Don Quixote: Miguel de Cervantes, May 27—30, 2015
My rating: ♦♦♦◊◊
This seminal novel, widely regarded as the first modern novel, is a Spanish classic and is revered in the same way as Shakespeare in the UK. It tells the story of Don Quixote de la Mancha, the Knight of the Rueful Countenance, a man who becomes so obsessed with his chivalrous novels that he believes himself to be a knight and duly sets forth on adventures befitting his station.
As satire goes, this is a very witty piece. Don lurches from one disaster to the next, often having the opposite effect from that which he intended. One of the funniest scenes involves his barber and the curator essentially holding a trial for each of his books as if they are human prisoners, condemning many to execution. The deadpan seriousness of the ridiculous escapades makes it hilarious.
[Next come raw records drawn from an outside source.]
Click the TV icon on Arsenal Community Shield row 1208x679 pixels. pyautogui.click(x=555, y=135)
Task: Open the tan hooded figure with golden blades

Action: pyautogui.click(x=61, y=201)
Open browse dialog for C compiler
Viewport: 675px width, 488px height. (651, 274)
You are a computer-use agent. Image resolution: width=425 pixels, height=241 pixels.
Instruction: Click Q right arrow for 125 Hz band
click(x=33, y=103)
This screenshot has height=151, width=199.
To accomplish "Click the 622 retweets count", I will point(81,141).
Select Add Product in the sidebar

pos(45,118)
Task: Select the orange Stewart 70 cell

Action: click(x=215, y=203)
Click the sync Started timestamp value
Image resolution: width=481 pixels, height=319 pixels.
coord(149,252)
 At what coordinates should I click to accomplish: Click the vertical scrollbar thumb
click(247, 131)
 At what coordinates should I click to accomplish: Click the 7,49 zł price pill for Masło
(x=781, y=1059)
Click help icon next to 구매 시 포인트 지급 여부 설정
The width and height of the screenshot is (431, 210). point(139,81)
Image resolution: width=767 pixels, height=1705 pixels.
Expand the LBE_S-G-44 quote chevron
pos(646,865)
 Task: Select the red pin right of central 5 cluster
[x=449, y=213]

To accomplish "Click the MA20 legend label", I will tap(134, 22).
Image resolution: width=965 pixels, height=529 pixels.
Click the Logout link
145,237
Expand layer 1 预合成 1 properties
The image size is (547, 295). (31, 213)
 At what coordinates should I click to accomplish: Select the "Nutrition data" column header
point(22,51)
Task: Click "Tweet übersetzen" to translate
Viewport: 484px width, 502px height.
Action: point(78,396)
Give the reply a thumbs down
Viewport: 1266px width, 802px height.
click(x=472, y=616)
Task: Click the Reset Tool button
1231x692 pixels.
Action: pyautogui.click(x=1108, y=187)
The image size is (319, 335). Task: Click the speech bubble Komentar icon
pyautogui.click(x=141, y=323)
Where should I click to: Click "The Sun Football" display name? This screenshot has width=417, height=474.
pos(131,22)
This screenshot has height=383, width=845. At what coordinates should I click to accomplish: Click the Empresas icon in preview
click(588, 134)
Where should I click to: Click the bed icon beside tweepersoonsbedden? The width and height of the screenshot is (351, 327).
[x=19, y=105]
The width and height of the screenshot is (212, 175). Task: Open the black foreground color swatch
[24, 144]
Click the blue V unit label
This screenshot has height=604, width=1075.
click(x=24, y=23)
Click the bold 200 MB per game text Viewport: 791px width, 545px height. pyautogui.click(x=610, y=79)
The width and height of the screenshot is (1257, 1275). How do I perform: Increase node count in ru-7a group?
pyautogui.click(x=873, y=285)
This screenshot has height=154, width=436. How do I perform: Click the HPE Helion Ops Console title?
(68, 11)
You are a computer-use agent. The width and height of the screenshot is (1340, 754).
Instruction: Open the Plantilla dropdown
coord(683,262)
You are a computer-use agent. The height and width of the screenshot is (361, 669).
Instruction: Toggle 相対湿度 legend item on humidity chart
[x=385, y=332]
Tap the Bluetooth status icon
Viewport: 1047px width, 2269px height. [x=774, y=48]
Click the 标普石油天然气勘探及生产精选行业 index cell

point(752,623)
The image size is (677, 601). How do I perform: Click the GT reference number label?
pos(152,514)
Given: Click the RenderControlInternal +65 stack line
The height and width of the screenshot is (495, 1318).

Another key strength of the book is the various narrative techniques employed in its respective parts, with Cervantes adopting the role of narrator, biographer and character at various stages. He truly explores the possibilities of books.
Though the language is dense, it’s worth persevering with. It does, after all, coin such phrases as “Tell me the company you keep and I’ll tell you what you are.” It is ironic, perhaps, that this English translation so eloquently includes dialogue which claims translated books are never as good as those in their original language.
This key, classic book offers much to the world of literacy and is a ripping great yarn for those who take the time to read it.